Cuando escribo estas líneas, aún no está totalmente decidido quién será el ganador de las elecciones presidenciales estadounidenses. A cambio, sí se sabe quién será el gran perdedor: George W. Bush.
Bush ha llegado al final de su mandato en medio de un desprestigio tan descomunal que una de las preocupaciones fundamentales de quien hubiera debido presentarse como su sucesor, el candidato republicano John McCain, ha sido desmarcarse de él y de su obra, publicitándose como abanderado del cambio.
Durante la campaña electoral, McCain ha huido del apoyo público de las cabezas visibles de la Administración Bush como quien escapa del famoso abrazo del oso amigo. Tenía la convicción, supongo que muy bien fundamentada, de que el respaldo de Bush, Cheney y consortes le quitaba muchos más votos de los que le proporcionaba.

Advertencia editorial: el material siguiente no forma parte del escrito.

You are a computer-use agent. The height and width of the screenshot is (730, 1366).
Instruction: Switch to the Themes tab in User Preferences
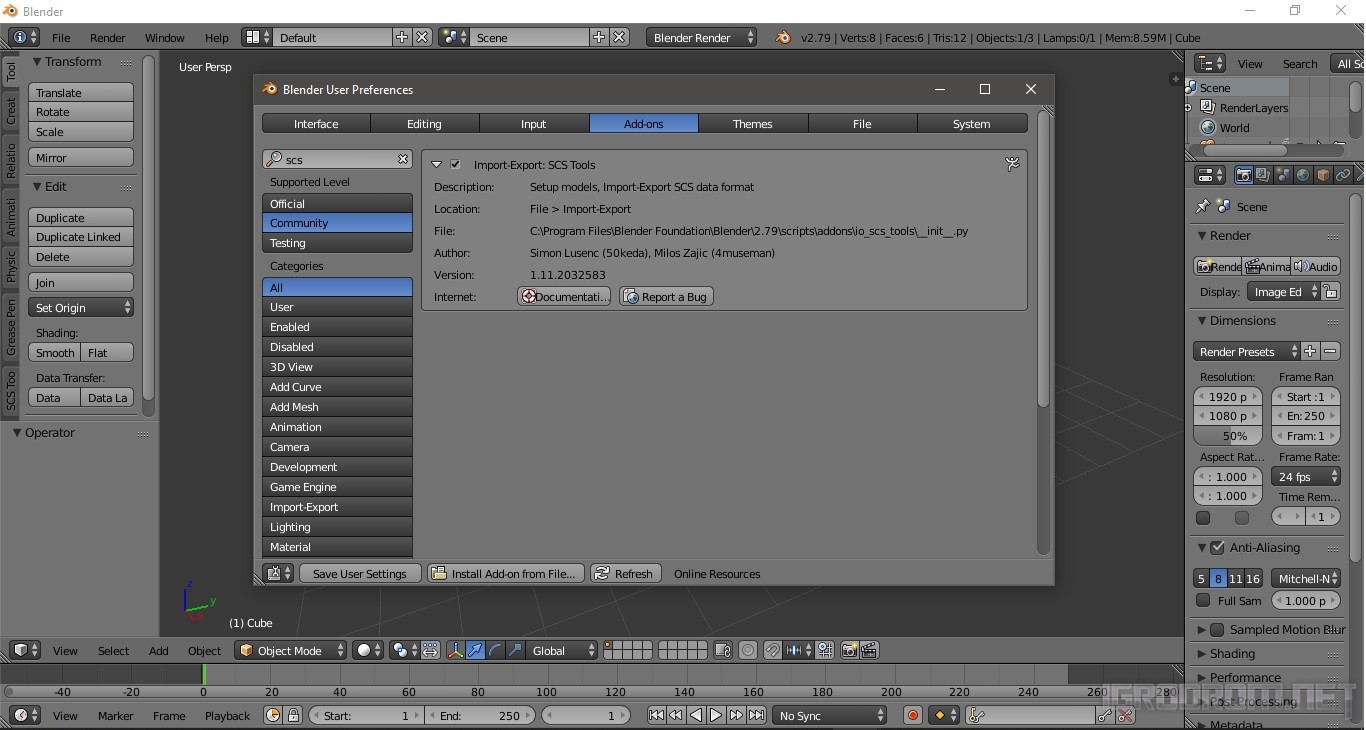click(752, 123)
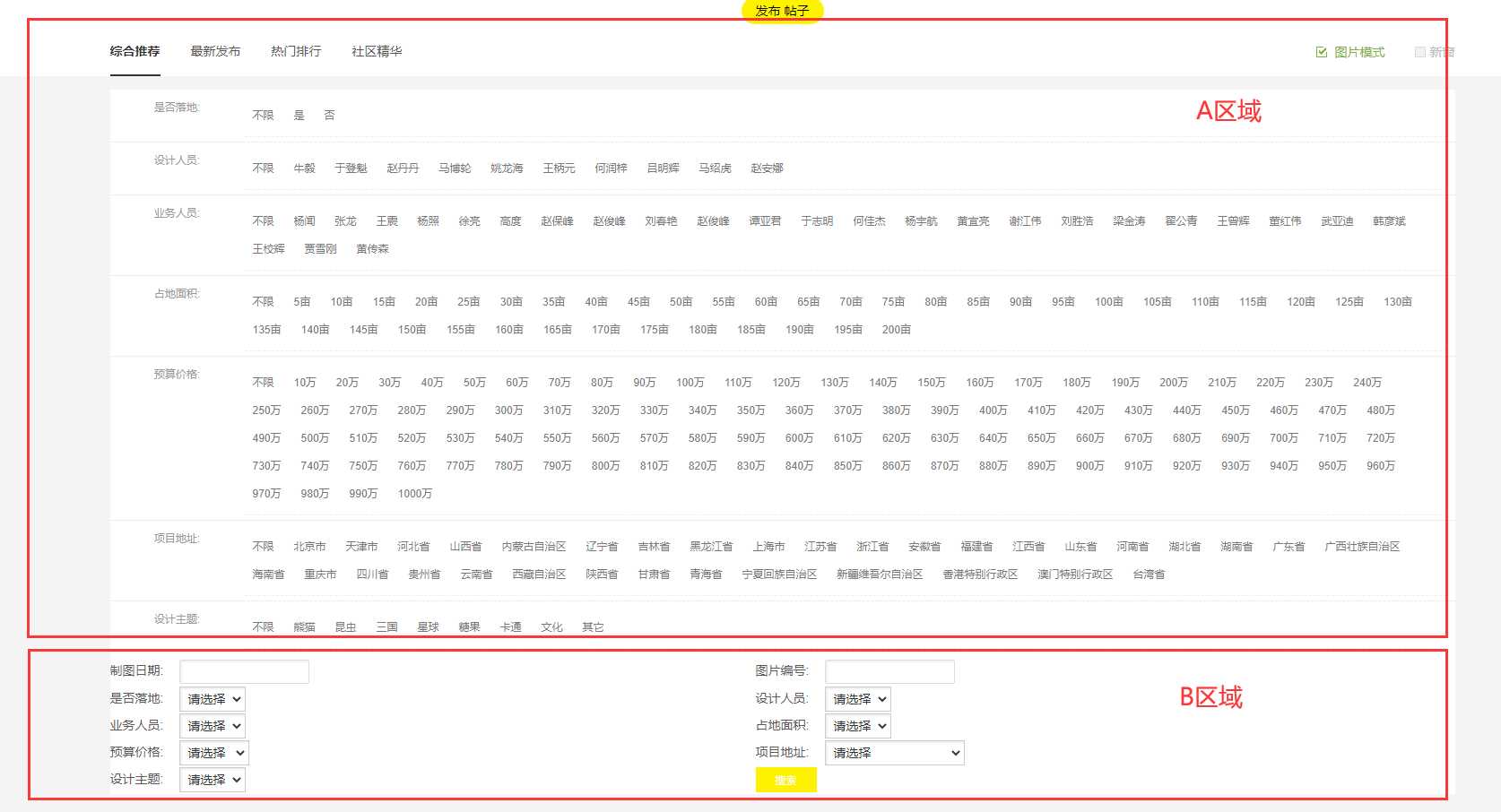
Task: Expand the 预算价格 select dropdown
Action: (214, 753)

La Presidencia de George W. Bush pasará a los anales como una de las más dañinas, torpes y brutales de la Historia de los EE.UU. Además, con vocación de absoluto, porque ha sido nefasta en los más diversos terrenos. Algunos de sus desastrosos yerros podrán tal vez ser rectificados por la Administración que tome el relevo el próximo enero, pero otros tienen ya difícil apaño. Es el caso de los desastres derivados de los fundamentos agresivos y militaristas de su “guerra global contra el terror”, que ha metido a las Fuerzas Armadas estadounidenses en numerosos avisperos, de los que en este momento el más activo es el de Afganistán, pero que abarca, en líneas generales, desde el Pacífico hasta el Mediterráneo, pasando por el Índico. Bush ha engrasado una infernal maquinaria industrial-armamentística que se nutre de las guerras –crueles, pero económicamente muy rentables para quienes fabrican la leña que atiza el fuego– y ha instaurado una política exterior basada en el desprecio del Derecho internacional y en la primacía absoluta de la santa voluntad de la Casa Blanca. Difícilmente podrían ser neutralizadas por su sucesor la una y la otra, en el caso de que se atreviera a hacerlo.
Ha conseguido elevar la arrogancia a la categoría de signo distintivo patrio.
Se irá él, pero perdurará su tétrico legado.
Javier Ortiz. El dedo en la llaga, diario Público (5 de noviembre de 2008).